Give every line of the listing word for word, beginning at the first and including the line with "Click the search magnifier icon" as the last.

[Start of section]

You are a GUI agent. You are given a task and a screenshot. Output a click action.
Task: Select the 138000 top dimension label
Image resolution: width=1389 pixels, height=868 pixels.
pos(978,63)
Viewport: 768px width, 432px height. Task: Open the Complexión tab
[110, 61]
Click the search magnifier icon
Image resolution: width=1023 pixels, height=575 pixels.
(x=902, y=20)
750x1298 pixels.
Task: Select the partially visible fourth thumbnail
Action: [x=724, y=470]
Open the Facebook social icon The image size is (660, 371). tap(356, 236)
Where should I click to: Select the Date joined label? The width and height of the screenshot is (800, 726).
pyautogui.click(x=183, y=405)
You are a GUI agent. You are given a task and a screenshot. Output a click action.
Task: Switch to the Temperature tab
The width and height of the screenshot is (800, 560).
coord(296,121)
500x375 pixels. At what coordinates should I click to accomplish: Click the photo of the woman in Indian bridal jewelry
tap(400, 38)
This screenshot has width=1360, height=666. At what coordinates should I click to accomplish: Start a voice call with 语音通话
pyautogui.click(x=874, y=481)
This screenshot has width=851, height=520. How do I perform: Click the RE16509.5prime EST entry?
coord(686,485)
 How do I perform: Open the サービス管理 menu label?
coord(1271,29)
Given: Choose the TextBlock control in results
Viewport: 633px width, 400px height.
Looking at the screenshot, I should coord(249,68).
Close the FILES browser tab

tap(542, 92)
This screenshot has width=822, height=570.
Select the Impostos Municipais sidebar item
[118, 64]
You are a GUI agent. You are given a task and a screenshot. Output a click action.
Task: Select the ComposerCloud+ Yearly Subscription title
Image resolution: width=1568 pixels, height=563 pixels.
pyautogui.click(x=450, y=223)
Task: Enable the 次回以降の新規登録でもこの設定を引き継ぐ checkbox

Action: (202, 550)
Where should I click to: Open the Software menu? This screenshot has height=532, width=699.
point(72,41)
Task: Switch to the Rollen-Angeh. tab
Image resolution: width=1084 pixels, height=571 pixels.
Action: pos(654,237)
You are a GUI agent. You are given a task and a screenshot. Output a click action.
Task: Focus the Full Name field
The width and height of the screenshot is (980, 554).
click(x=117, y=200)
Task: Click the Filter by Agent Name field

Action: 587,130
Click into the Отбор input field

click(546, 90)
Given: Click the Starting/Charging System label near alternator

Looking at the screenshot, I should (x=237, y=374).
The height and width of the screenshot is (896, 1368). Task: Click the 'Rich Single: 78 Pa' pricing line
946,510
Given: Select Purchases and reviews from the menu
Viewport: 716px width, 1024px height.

[End of section]

Completed exercise ::
You are a GUI agent. You are given a task and a screenshot. Output a click action.
Task: Select the 138000 top dimension label
Image resolution: width=1389 pixels, height=868 pixels.
pos(978,63)
Viewport: 768px width, 432px height. Task: Open the Complexión tab
[110, 61]
Click the search magnifier icon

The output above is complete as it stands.